Friday Transportation Seminar: Municipal Co-Distribution of Goods – Business Models, Stakeholders and Driving Forces for Change Primary tabs
Friday, October 27, 2017 - 12:00pm
Olof Moen, School of Business, Economics and Law, University of Gothenburg, Sweden
Seminar Cost: 
Event Date: 
Friday, October 27, 2017, 12:00pm to 1:00pm PDT
Seminar Credit: 

LOCATION: PSU, Urban Center Building, Room 204 (Distance Learning Center Wing)
LIVESTREAM ONLINEClick here on the day of the seminar to stream it live

The presentation provides background information and illustrates driving forces of the development of municipal co-distribution of goods in Sweden. The business model is “somewhat unique” to Sweden, given the country’s comprehensive welfare sector through which local governments are often the main transport buyers in smaller municipalities without industries or commerce. In this respect, Sweden has been a pioneer in streamlining public administration at all levels replacing manual work procedures and paperwork with the use of computers and digital information, with an overall aim to allow for spending on social and political reform policies. The main business model used in municipal administration is purchases with free delivery whereby the transport of goods occurs directly from contracted suppliers to municipal receivers and where transport costs are included as a hidden surcharge in the product price. Contrary, municipal co-distribution of goods entails a physical and legal consolidation of all external purchases, where in its rudimentary form suppliers leave goods at a freight consolidation center (FCC) where goods are loaded for distribution in shared vehicles to receivers. Municipal co-distribution of goods has evolved from an isolated innovation developed in 1999 to an approach implemented in 39 municipalities of Sweden’s 290 by 2016, through which the business model and procurement practices has been refined with digital tools, first through e-commerce and then with vehicle routing software.

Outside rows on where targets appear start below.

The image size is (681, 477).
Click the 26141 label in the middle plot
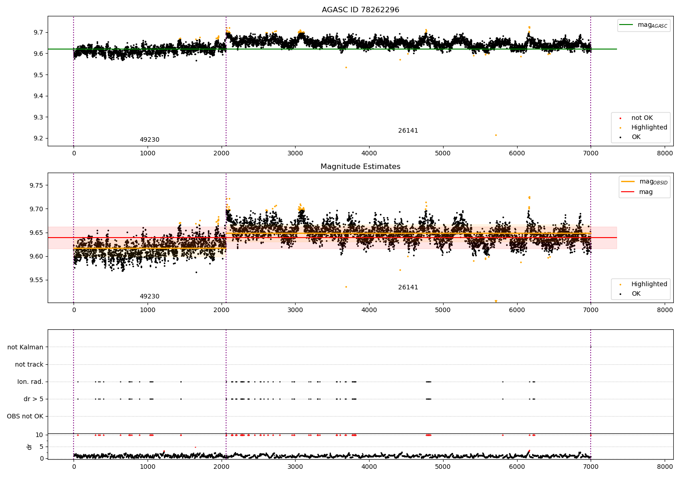408,288
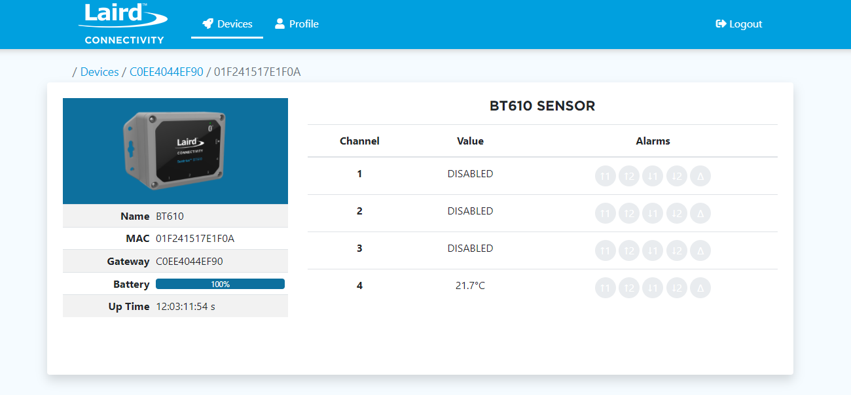Image resolution: width=851 pixels, height=395 pixels.
Task: Select channel 4 low alarm 1 indicator
Action: 653,288
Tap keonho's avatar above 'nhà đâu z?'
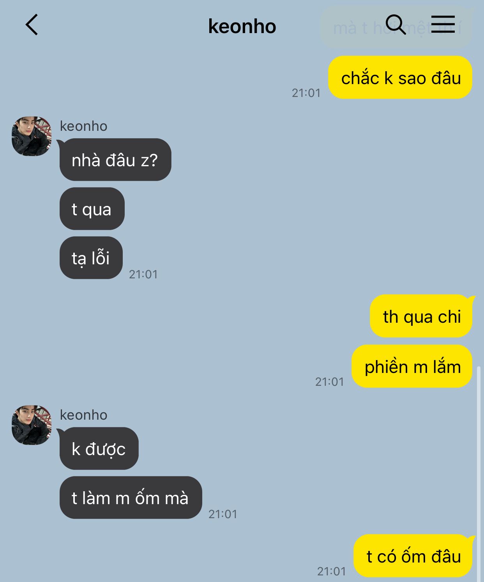Viewport: 484px width, 582px height. coord(32,136)
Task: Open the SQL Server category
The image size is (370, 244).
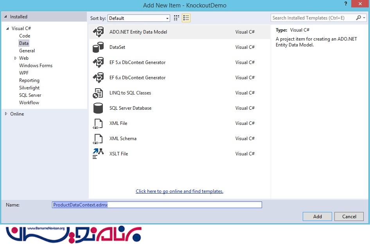Action: pos(30,95)

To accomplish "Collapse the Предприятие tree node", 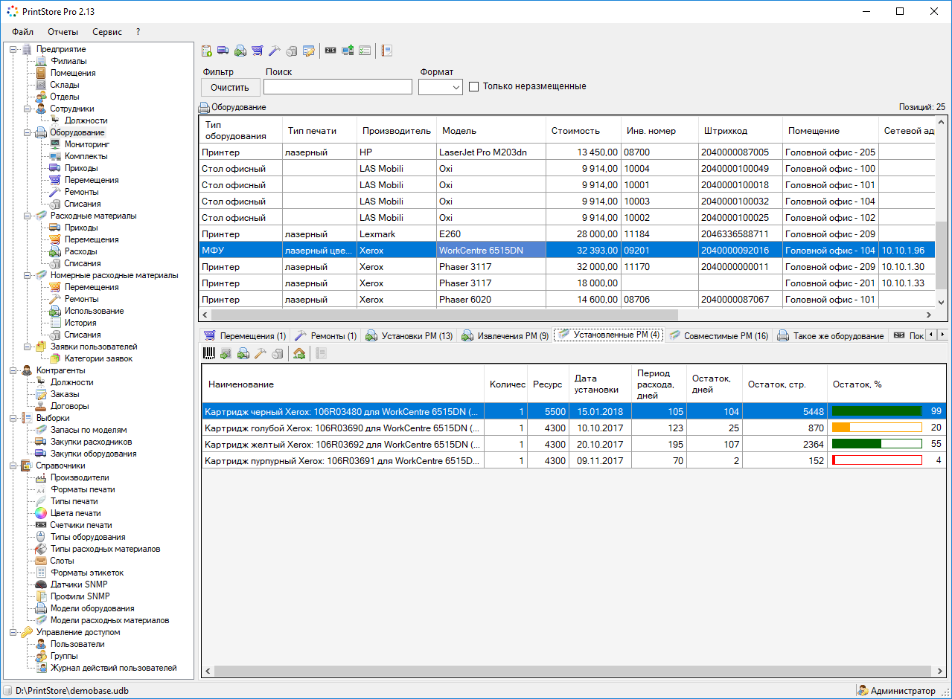I will [x=13, y=49].
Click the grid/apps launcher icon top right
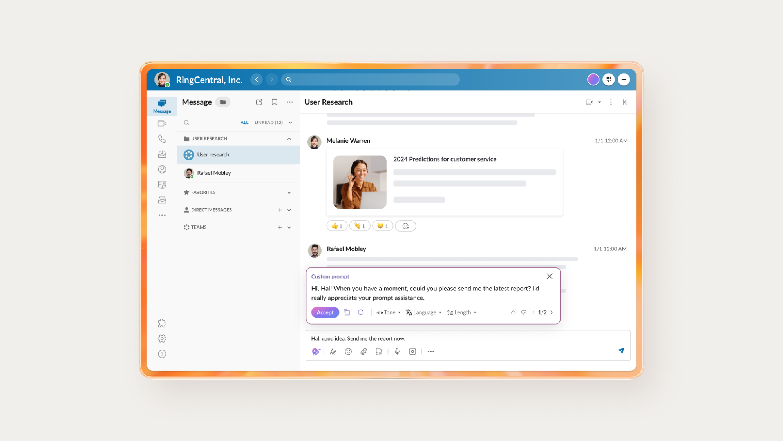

Ultimately, the business model could be applied to non-municipal receivers but this would involve digitization and that municipalities regulate vehicle movements as done in public transport.

Olof Moen of the Department of Economy and Society, School of Business, Economics and Law, University of Gothenburg, Sweden has more than 30 years of experience of R&D and management consulting in urban freight and urban planning in both private and public sectors in Sweden.